This article first appeared in print in the Stars and Stripes Global edition, Jan. 15, 2015. It is republished unedited in its original form.
THULE AIR BASE, Greenland — On a bitter late September day, in water temperatures at the base pier around 32 degrees, two Inuit men visiting Thule to demonstrate their culture took to the harbor in kayaks to show how they maneuver and roll and, mostly, how they stay alive.
“Cold,” said Outdlaq Qujaukitsoq as he splashed water on his face before executing rolls in the frigid water. “Next year, we do this in August.”
The day before, Mads Ole Kristiansen, from nearby Qaanaaq, came to Knud Rasmussen’s Community Center on Thule to explain traditional hunting practices to an appreciative crowd of 50 U.S. and Canadian military members, as well as the Danes who support them.
Both visits were part of a series of events designed to keep the people here from going stir crazy. Other distractions include movies, a hockey tournament and allterrain vehicle rides to the local waterfall.
Kristiansen shared his heritage with the crowd, his English halting.
“I was born in ’60, and that time, every Inuit boy, he must be doing with hunting,” he said. “And I was 8 years old. I was beginning with my father to fishing and hunting.”
He occasionally looked to fellow Greenlander and community center employee Helene Nielsen for help with a word, but the 54- year-old offered a 45-minute talk on Inuit hunting techniques.
As his daughter, Aviana, 5, and son, Suikkaq, 2, flitted around the room, playing under the pool tables, Kristiansen talked about the different seasons of hunting, quotas on how many of each animal he could kill in a season and how each was hunted.
Most Inuit retain their traditional first names but have Danish family names, the result of Danish priests ministering to the families starting in the early 20th century.

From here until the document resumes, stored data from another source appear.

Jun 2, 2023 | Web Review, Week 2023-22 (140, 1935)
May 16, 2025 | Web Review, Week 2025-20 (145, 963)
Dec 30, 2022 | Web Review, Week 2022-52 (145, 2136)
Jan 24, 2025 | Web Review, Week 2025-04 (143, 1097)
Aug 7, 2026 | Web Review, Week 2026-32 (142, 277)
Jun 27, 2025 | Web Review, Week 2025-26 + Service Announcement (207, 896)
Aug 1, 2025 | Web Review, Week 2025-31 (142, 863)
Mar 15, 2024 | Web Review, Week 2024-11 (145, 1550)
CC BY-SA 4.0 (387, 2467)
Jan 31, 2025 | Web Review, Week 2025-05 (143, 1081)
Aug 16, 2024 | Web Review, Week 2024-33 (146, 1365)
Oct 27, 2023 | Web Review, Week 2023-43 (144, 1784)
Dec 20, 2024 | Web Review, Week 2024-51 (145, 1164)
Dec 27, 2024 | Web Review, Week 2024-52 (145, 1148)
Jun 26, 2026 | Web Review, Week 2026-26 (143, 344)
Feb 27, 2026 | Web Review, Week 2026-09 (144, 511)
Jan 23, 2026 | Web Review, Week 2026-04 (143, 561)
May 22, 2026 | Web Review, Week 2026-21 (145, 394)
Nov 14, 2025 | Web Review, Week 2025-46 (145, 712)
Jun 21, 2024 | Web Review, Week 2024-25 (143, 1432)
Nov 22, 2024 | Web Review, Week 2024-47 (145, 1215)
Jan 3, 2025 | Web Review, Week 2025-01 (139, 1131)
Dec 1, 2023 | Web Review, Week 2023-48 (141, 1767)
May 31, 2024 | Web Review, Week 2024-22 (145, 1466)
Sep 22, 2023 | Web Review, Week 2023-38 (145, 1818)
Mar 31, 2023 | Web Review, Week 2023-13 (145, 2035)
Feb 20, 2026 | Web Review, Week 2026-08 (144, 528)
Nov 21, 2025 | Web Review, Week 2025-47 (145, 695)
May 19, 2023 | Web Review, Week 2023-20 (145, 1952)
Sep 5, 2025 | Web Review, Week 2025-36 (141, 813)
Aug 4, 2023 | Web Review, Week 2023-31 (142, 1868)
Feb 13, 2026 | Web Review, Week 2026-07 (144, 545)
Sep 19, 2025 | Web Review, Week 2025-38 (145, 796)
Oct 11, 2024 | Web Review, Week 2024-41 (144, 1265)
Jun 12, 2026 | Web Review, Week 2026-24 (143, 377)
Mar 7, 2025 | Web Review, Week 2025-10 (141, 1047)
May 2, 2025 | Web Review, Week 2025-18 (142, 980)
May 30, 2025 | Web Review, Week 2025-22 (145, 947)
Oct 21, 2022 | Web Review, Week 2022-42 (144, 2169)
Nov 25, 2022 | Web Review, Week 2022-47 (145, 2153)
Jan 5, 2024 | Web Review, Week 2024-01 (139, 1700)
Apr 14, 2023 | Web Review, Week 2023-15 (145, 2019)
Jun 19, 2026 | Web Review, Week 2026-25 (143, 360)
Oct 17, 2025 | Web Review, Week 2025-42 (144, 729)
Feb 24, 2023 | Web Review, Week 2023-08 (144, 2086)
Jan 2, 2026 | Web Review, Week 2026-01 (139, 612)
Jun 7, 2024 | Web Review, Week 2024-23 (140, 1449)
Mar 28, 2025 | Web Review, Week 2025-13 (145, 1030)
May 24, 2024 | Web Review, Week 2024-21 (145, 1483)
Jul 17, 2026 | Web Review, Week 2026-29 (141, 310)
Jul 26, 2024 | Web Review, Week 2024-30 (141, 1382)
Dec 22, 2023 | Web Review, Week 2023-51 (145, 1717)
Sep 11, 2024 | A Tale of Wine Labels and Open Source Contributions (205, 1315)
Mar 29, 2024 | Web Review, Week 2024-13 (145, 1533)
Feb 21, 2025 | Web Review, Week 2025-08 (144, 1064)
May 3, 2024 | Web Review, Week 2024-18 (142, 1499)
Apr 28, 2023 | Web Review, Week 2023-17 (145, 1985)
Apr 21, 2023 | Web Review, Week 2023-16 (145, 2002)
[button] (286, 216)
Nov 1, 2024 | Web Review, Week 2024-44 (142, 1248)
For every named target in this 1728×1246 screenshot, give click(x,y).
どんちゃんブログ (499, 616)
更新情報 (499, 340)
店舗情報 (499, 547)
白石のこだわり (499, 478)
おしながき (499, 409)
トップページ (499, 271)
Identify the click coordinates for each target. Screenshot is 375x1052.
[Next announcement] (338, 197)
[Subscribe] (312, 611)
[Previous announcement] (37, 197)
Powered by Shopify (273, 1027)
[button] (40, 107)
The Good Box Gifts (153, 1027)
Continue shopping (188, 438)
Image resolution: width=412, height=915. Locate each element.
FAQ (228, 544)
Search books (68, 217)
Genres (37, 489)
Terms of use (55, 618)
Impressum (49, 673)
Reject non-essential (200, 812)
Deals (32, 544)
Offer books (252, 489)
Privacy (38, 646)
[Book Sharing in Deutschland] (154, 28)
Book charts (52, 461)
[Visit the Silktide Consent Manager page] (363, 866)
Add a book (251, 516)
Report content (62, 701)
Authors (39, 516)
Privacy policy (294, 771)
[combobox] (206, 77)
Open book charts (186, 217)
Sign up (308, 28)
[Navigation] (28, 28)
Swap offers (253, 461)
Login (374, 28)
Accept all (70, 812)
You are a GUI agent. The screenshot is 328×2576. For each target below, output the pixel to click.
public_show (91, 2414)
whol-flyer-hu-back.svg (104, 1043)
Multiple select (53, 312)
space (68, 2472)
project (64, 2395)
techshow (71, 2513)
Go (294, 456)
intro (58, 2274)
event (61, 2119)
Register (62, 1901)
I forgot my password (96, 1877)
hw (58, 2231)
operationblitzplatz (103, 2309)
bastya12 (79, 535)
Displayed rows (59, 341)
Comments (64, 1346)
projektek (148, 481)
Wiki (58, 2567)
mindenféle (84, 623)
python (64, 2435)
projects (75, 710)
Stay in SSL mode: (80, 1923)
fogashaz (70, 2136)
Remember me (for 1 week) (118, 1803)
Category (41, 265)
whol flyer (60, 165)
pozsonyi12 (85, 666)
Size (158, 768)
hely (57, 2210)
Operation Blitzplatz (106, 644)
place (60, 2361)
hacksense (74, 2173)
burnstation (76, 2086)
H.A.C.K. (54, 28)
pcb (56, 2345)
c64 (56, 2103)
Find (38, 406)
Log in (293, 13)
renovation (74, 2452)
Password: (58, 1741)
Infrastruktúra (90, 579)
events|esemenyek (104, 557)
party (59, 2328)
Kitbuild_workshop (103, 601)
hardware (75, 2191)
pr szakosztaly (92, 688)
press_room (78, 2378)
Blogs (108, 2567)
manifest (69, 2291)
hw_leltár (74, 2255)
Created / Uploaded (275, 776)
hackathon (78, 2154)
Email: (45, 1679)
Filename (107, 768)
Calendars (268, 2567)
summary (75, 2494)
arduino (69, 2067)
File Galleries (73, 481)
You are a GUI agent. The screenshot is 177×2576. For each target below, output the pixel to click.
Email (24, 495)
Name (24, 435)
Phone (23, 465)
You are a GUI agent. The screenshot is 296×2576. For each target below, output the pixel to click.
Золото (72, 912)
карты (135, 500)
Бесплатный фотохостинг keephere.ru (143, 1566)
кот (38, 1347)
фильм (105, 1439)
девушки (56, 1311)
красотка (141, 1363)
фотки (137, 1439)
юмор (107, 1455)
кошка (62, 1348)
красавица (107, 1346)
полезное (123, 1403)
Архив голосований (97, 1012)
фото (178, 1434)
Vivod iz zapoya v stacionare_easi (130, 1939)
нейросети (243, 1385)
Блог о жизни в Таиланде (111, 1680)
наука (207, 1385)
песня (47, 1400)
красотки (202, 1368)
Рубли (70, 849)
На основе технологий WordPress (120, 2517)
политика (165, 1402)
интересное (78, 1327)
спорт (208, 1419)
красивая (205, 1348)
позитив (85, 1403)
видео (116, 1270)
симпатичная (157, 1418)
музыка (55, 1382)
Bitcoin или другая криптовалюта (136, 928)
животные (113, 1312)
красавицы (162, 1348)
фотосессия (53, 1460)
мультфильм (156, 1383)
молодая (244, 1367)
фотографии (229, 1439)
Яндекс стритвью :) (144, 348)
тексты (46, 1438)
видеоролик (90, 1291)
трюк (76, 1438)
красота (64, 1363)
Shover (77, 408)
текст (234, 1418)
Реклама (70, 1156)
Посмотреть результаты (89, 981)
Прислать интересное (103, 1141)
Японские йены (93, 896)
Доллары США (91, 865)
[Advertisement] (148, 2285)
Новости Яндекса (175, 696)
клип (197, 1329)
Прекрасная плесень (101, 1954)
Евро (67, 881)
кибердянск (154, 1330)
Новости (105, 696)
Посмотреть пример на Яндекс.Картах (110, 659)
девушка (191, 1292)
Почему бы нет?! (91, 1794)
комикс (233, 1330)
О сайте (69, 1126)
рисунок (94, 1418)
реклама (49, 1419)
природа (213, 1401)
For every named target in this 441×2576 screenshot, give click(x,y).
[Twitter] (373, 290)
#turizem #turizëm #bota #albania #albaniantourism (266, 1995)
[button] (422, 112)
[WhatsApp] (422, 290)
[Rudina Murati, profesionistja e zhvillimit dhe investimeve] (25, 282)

They live and hunt much as their ancestors did.
“From my heart, I understand my past,” Kristiansen said. “They live here in high Arctic, and they hunt walrus, narwhal, polar bear and seal. ... Polar bear. Most important to us. Without polar bear, we are nothing.”
He talked about hunting narwhal.
“Many narwhal come in our fjord every summer, to make newborn,” he said, mentioning the national rules and quotas. “They want to keep narwhal in this area, and must be safe. No following narwhal in boat; they must be hunting in kayak. That why in 2014, there still narwhal in our fjord.”
He picked up a harpoon, the tip of which comes off when it enters the narwhal. It is attached to a rope, and at the other end is a balloon made of seal skin. The narwhal is easily tracked and becomes exhausted.
At the pier, the Inuit men were selling narwhal meat, as well as that of seal, musk ox and beluga whale — all laid out on plastic sheets.
The community center also had arranged for Thule personnel to sample some seal stew — a bit gamey but not unlike beef or venison — and narwhal soup, which did not have much taste, with onions and potatoes mixed in.
One Danish nurse, Karina Nielsen Kastberg, bought a five-pound hunk of musk ox.
“It’s good as steak, or minced. It’s like tasting heaven,” she said.
Soon the group of about 10 Inuit men and women began packing up and getting ready to set out for Qaanaaq, 60 miles north. In three days, it would be walrus season.